Assessment of foam-filled carbon-fiber reinforced thermoplastic tubes under impact loading for energy absorption structures
C. López, Luis Romera, J. Díaz
Abstract
Structures composed of multiple materials can leverage the advantages of each constituent to enhance the overall performance of energy-absorbing components. This research investigates the axial crushing behavior of foam-filled carbon-fiber reinforced thermoplastic energy absorbers. The studied components consist of thin-walled circular tubes filled with polymeric foam to enhance energy absorption capabilities. A material testing campaign is conducted on the polymeric foam to calibrate the numerical model.
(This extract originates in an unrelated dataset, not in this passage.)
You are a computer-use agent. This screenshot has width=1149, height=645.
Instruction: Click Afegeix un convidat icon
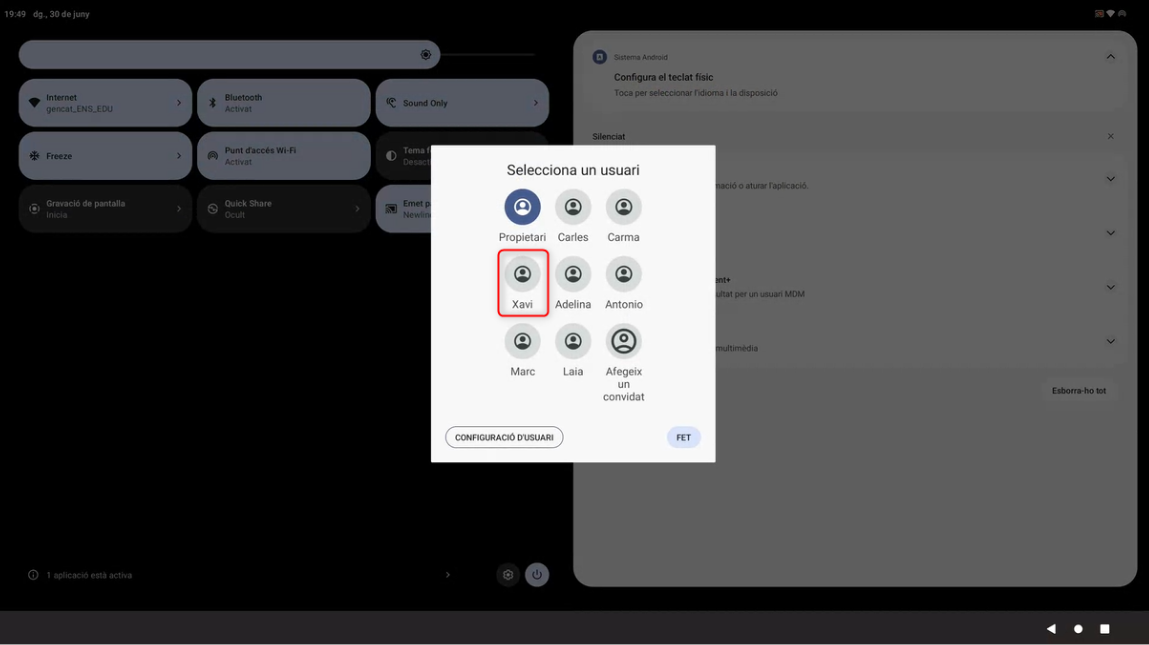[623, 341]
Finite element analyses are performed to evaluate the crashworthiness behavior, failure mechanisms, and energy absorption metrics of the full components under dynamic impact conditions. Two components are subjected to axial impact tests to validate the numerical predictions. The experimental results reveal a progressive crushing process, governed by brittle fracture and delamination. The numerical predictions demonstrate good agreement with the experimental findings, capturing both failure mechanisms and crashworthiness metrics. Specific energy absorption values of up to 40 kJ/kg and absorbed energies up to 15 kJ are achieved, indicating adequate structural performance. Furthermore, interaction effects between the foam and the composite tube are analyzed and compared to empty tubes tested in a previous study. The results show that the foam significantly enhances crashworthiness, with foam-filled tubes absorbing approximately 43% more energy than the equivalent empty tubes.